Each line of the records containing "will" is to be copied out and returned.
━━━━━━━━━━━━━━━━━━━━
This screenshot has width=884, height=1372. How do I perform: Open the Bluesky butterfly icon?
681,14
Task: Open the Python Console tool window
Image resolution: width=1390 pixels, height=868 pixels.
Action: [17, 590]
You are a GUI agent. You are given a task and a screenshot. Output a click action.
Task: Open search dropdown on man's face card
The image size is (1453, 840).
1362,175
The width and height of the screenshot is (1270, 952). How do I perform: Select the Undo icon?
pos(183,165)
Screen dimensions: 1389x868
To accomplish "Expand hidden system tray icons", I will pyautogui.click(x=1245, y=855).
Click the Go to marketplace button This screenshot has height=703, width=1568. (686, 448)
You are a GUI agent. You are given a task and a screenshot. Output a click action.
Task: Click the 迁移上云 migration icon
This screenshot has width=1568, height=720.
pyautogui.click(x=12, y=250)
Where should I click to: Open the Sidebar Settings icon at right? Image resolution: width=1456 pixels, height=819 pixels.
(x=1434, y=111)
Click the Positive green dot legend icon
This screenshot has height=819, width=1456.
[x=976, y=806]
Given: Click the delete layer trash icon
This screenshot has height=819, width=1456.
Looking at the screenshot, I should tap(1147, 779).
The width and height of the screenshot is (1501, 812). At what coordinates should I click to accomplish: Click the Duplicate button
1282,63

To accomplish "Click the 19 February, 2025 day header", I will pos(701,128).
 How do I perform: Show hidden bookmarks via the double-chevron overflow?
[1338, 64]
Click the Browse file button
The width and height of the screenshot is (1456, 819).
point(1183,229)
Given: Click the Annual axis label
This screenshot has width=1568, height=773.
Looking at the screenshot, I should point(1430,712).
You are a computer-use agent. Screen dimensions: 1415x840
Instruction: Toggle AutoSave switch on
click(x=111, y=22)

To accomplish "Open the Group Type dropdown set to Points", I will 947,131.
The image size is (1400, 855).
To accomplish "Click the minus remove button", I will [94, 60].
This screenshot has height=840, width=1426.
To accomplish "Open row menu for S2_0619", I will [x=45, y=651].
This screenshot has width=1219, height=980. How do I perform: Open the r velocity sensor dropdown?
━━━━━━━━━━━━━━━━━━━━
**COMPLETED TASK**
To accomplish "Expand hidden system tray icons", I will pyautogui.click(x=1245, y=855).
To accomplish "Click the 19 February, 2025 day header", I will pos(701,128).
To accomplish "Open the Group Type dropdown set to Points", I will 947,131.
To accomplish "Click the minus remove button", I will [94, 60].
To accomplish "Open row menu for S2_0619", I will [x=45, y=651].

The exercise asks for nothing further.